Paraguay – France : qui sont ces Guaranis qui ont fait trembler l’Allemagne ?
Ils ont mis fin au rêve allemand. Le Paraguay, futur adversaire de l’équipe de France en quarts de finale, a réalisé l’un des exploits les plus retentissants de ce tournoi en éliminant la Mannschaft aux 16es de finale. Résultat : un jour férié décrété dans tout le pays, des milliers de personnes dans les rues d’Asunción, et un sélectionneur qui n’a pas hésité à qualifier ses joueurs de « légendes ». Les Bleus sont prévenus.
Un exploit qui a mis le Paraguay à l’arrêt
La victoire face à l’Allemagne, acquise au terme d’un match âpre et tendu, a littéralement paralysé le Paraguay. Le gouvernement a décrété une journée chômée le lendemain du match, une décision rarissime pour un événement sportif. Dans les rues d’Asunción, ils étaient plus de 200 000 à fêter l’événement selon les autorités locales, klaxons, drapeaux rouge et blanc, feux d’artifice. Une ferveur populaire qui rappelle que le football n’est pas qu’un sport dans ce pays de 7,5 millions d’habitants — c’est une religion.
La « garra guarani », bien plus qu’un slogan
Pour comprendre le Paraguay, il faut comprendre ce concept. La garra guarani — littéralement « la griffe guaranie » — c’est cet état d’esprit combatif, cette hargne viscérale que les joueurs paraguayens portent en eux depuis les premières minutes jusqu’aux dernières secondes. Pas de relâchement, jamais. Contre l’Allemagne, les Paraguayens ont encaissé l’ouverture du score avant de renverser la tendance grâce à deux buts inscrits en seconde période. « Cette équipe ne sait pas ce que c’est que d’abandonner », a déclaré le sélectionneur paraguayen en conférence de presse.
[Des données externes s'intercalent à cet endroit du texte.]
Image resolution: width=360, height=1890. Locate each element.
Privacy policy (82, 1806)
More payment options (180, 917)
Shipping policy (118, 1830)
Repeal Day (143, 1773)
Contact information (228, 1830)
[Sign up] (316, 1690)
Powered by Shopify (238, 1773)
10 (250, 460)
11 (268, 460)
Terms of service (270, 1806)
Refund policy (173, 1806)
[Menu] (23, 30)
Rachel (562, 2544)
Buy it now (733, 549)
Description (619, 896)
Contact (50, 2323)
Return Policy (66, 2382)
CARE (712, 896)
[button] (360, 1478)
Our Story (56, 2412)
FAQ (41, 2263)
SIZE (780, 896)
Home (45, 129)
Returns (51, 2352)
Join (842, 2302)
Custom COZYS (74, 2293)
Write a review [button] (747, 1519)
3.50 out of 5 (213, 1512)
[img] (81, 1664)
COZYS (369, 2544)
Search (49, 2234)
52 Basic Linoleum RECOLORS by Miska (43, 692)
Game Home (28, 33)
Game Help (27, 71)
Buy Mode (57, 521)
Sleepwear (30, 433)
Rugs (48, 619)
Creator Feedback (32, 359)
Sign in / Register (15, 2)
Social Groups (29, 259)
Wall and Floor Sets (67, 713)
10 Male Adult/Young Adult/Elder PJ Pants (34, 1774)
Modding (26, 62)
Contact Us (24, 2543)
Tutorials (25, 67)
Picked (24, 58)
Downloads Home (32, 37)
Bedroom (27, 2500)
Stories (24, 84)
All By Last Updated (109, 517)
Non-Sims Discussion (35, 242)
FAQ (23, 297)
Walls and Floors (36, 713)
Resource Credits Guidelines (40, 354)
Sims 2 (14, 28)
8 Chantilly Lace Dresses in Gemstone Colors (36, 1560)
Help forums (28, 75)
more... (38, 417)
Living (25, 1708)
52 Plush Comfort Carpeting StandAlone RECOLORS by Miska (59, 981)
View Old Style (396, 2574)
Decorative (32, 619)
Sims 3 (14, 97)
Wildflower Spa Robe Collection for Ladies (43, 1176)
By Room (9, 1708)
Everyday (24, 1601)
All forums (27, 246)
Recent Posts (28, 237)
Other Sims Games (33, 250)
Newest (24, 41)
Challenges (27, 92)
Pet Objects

Et c’est précisément ça qui devrait inquiéter le staff français.
Une équipe construite sur le collectif, pas les stars
Le Paraguay n’a pas de Mbappe, pas de joueur capable d’un éclair individuel qui change un match à lui seul. Mais ce n’est pas ce qu’ils cherchent. Leur force réside dans un bloc défensif très bas, une organisation sans failles et une capacité à frapper vite en contre-attaque. Leur attaquant le plus prolifique lors de ce tournoi a inscrit 3 buts en 4 matchs — des statistiques modestes sur le papier, mais dans un schéma collectif parfaitement huilé. L’Allemagne, pourtant habituée aux matches à enjeux, n’a pas trouvé la clé.
Les Bleus ne devront pas sous-estimer l’adversaire
L’équipe de France aborde ce quart de finale avec le statut de grande favorite, et c’est exactement la configuration dans laquelle le Paraguay se révèle le plus dangereux. Jouer sans pression, avec l’énergie d’un peuple entier derrière eux, face à une équipe attendue au tournant — c’est leur terrain de jeu favori. Didier Deschamps le sait pertinemment : « On respecte tous les adversaires, et le Paraguay mérite tout notre respect. » Une déclaration prudente, peut-être un poil trop diplomatique. Sur le terrain, la garra guarani ne fait pas dans la diplomatie.